Based on the results of such assessment, the court or parole board shall make specific findings of fact and enter an order concerning whether the defendant is a sexually violent predator.
Local Community Notification Teams
Teams convened and led by local law enforcement agencies and utilized when conducting community notification. Teams are comprised of child abuse and sex crimes investigators, prosecutors, supervising probation or parole officers, victim advocates or service providers, and sex offender treatment providers. Team members are utilized at different times depending on the requirements of a particular community notification meeting.
Sex Offender Management Board (SOMB)
The Colorado Sex Offender Management Board (SOMB) is a multi-discliplinary Board created in 1992 by the Colorado legislature to develop Standards & Guidelines for the Assessment, Evaluation, Treatment & Behavioral Monitoring of Adult Sex Offenders. SOMB has also developed Lifetime Supervision Criteria, Standards for Developmentally Disabled Sex Offenders, & Standards & Guidelines for the Evaluation, Assessment, Treatment & Supervision of Juveniles Who Have Committed Sexual Offenses. SOMB Standards are designed to establish a basis for the systematic management & treatment of sex offenders which is intended to improve community safety & protect victims.
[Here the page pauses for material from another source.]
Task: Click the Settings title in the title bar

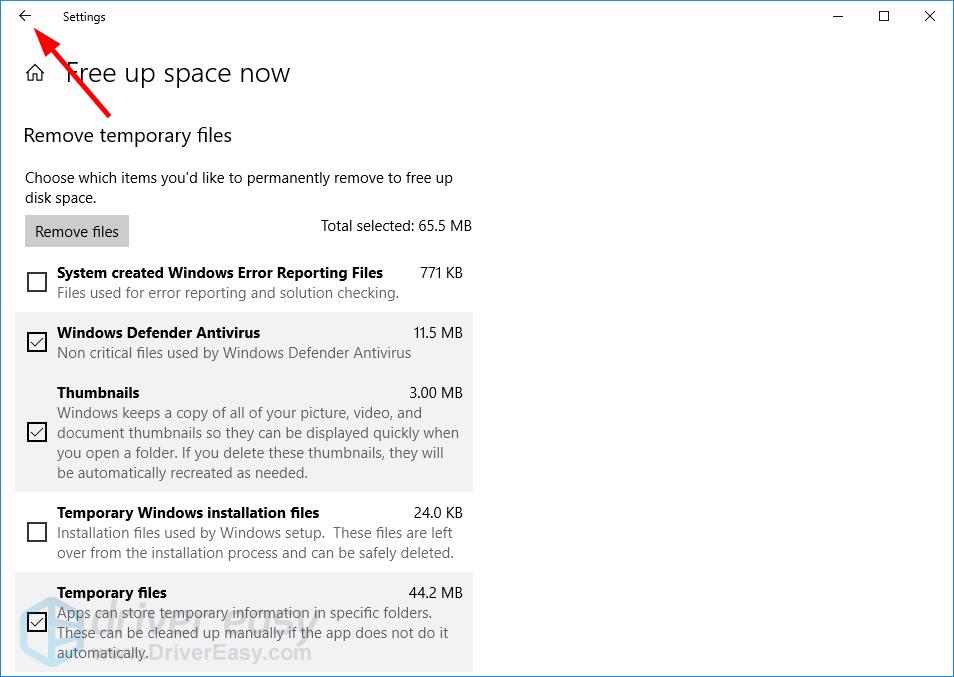Action: coord(84,17)
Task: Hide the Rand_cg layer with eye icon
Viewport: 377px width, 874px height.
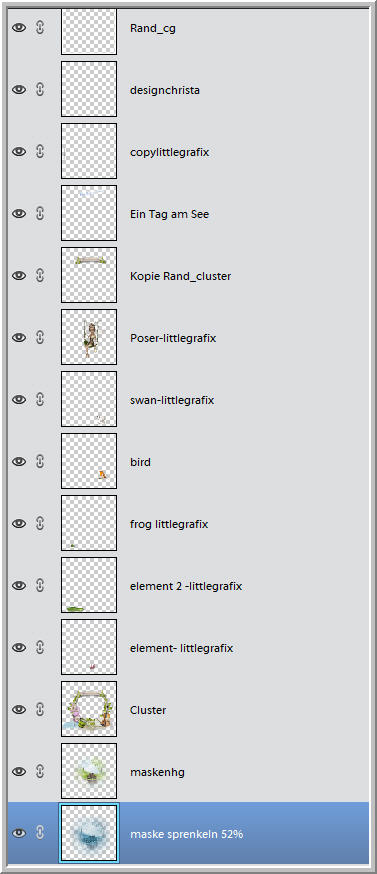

SOMB is committed to research-based policy development, identifying best practices in sex offender management, as well as utilizing a victim and public safety approach in the development of sex offender management policies.
For the purposes of this document, it is the unlawful attacking or harassment of an identified sex offender, his/her significant others, his/her property, or any member of his/her community supervision team.
The following persons (adults and juveniles) are required to register as sex offenders if they were:
Convicted on or after July 1, 1991 in Colorado or any other state or jurisdiction of an unlawful sexual offense, as defined in 18-3-411 (1), C.R.S., or enticement of a child, as described in 18-3-305, (generally considered to be any sex offense against children).
Released on or after July 1, 1991 from the department of corrections (DOC) having served a sentence for an unlawful sexual offense, as defined in 18-3-411(1) C.R.S., or enticement of a child, as described in 18-3-305,
On or after July 1, 1994, convicted of or received a deferred sentence in Colorado or any other state of an offense involving unlawful sexual behavior, and including criminal attempts, conspiracy, or solicitation, (generally considered to by ANY sex offense or other offense where the underlying factual basis includes sexual behavior.)
Required to register in another state or jurisdiction for a sex offense, or another state or jurisdiction of an offense which requires registration on CO.
Sex offenders must register under all names they have ever used.